Like the paramedic student here a while back who collared and cannulated an unconscious pt he came across on his way to a placement, with gear he stole from uni....what a winner. :lol:

Sounds like a future Intensive Care Paramedic if ever Brown saw one :D

Ambulance is not digital here yet but with the introduction of MDTs very little radio traffic is passed verbal any more. It will probably go digital in a few years, the Police have gone digital and apparently there are teething problems with the new Motorola radios because they have to log onto the encrypted network when you hit talk before being able to transmit
 
Rather than start a new thread...

We didnt really spend a whole lot of time going over needle decompressions in medic school. Well, not enough for my liking at least.

What do you do if you cant find your land mark? I imagine it can be a bit difficult in obese patients, and even more so in somebody with a substantial muscle build.

Im a pretty muscular guy and even my instructors were having a hard time finding the correct spot to decompress. I dont imagine that its a good idea to blindly guess in the field, so what if you just cant find your site? Avoid the procedure all together?
 
You'll probably be able to find the rib somewhere. Follow it around and do the best you can, if you stay at the midaxilary line you should stay away from the vital structures.

As far as inserting blind, yes you should avoid it, BUT.....not performing needle decompression in a true tension pneumo will lead to death. So the alternative isn't exactly palatable.
 
Thanks Veneficus,

I'm guessing (as I've never preformed this procedure on an actual patient) that once you hit the pleural cavity with the large bore you will hear a pretty good rush of air? I suppose it would be simpler to just create a flutter valve or use a kit with one already to go, instead of trying to secure the catheter with the saline flush attached.

Just my brain buzzing me this morning is all.

Thanks

Without having read any of the responses. I was taught to aspirate while inserting to confirm placement.
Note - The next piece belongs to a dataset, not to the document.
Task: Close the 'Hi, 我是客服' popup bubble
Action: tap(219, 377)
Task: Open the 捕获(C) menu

Same techniques for needle crichothyrotomy.
 
In regards to someone above mentioning the worsening of a condition due to a misdiagnosed pneumothorax, I saw a study based on battlefield medicine encouraging the placement of catheters at any sign of a pneumo. It stated that the detrimental effects of placing a gatherer in the intercostal place for a non existing condition are very little to none. I'll have to dig up that source.
 
Rather than start a new thread...

We didnt really spend a whole lot of time going over needle decompressions in medic school. Well, not enough for my liking at least.
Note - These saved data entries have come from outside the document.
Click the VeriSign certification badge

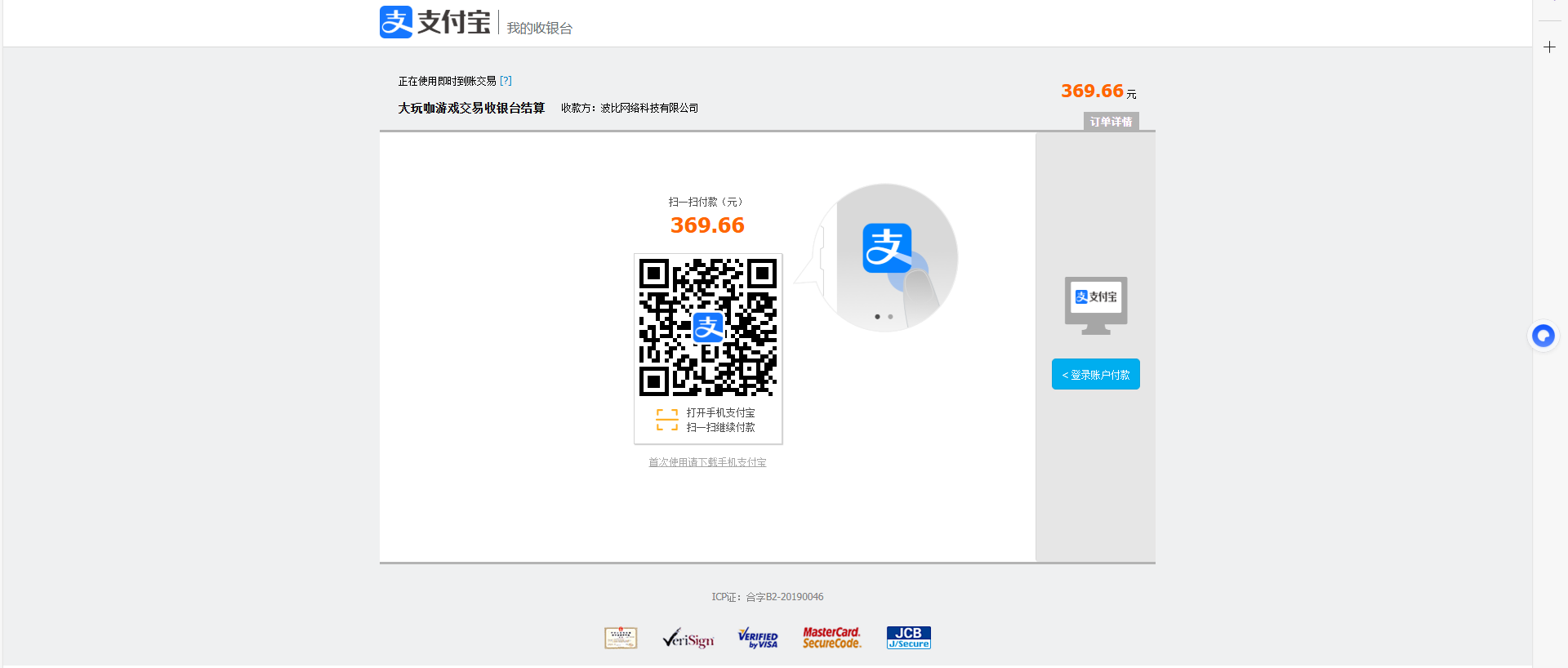click(x=688, y=639)
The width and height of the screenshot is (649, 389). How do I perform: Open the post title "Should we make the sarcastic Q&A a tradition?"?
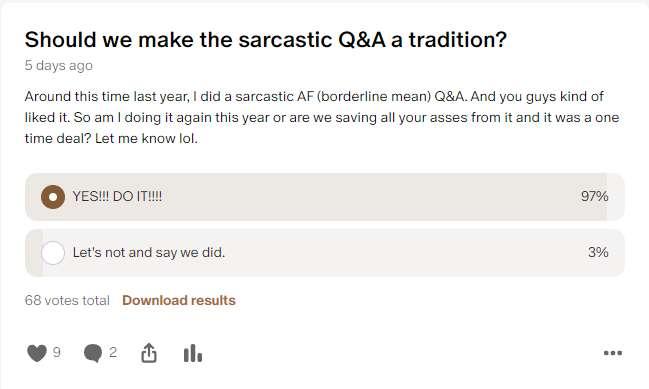coord(265,40)
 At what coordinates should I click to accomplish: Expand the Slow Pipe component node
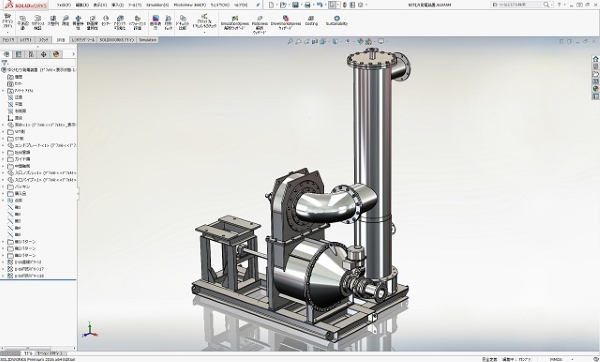coord(3,180)
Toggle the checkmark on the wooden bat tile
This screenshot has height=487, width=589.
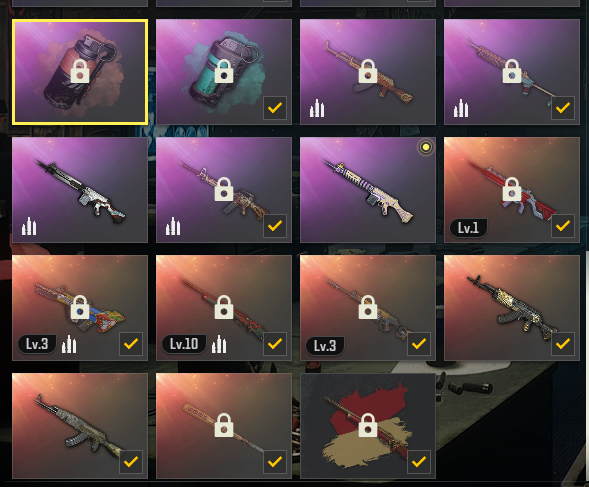click(x=275, y=462)
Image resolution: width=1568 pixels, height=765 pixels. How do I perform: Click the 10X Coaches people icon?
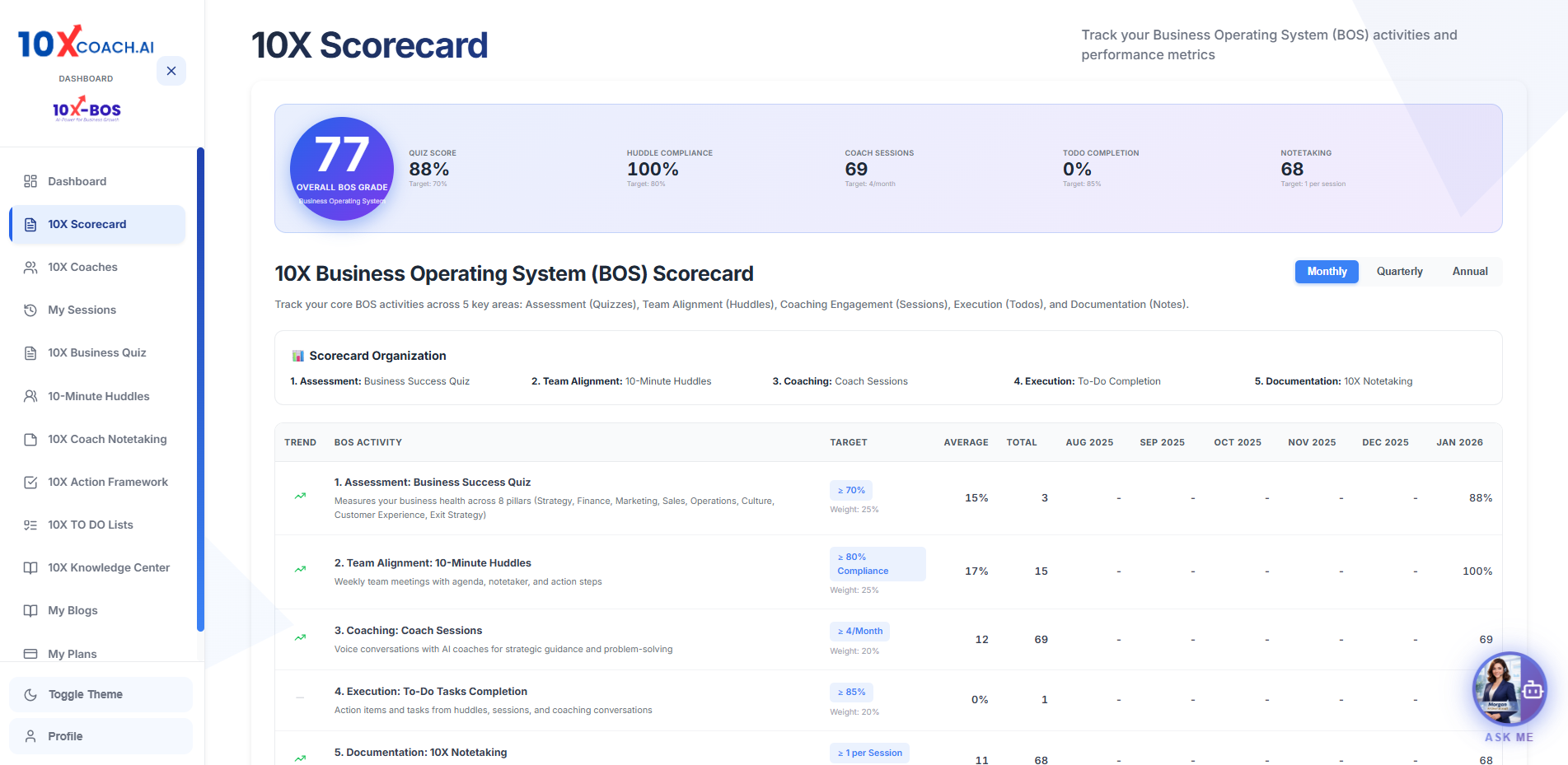tap(30, 267)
What do you do if you cant find your land mark? I imagine it can be a bit difficult in obese patients, and even more so in somebody with a substantial muscle build.

Im a pretty muscular guy and even my instructors were having a hard time finding the correct spot to decompress. I dont imagine that its a good idea to blindly guess in the field, so what if you just cant find your site? Avoid the procedure all together?

I agree that would definately be a problem but if you need to do it in order to keep the pt alive, then go where you most likely think the landmark is. Do No Harm is good, but sometimes not doing crap can kill them.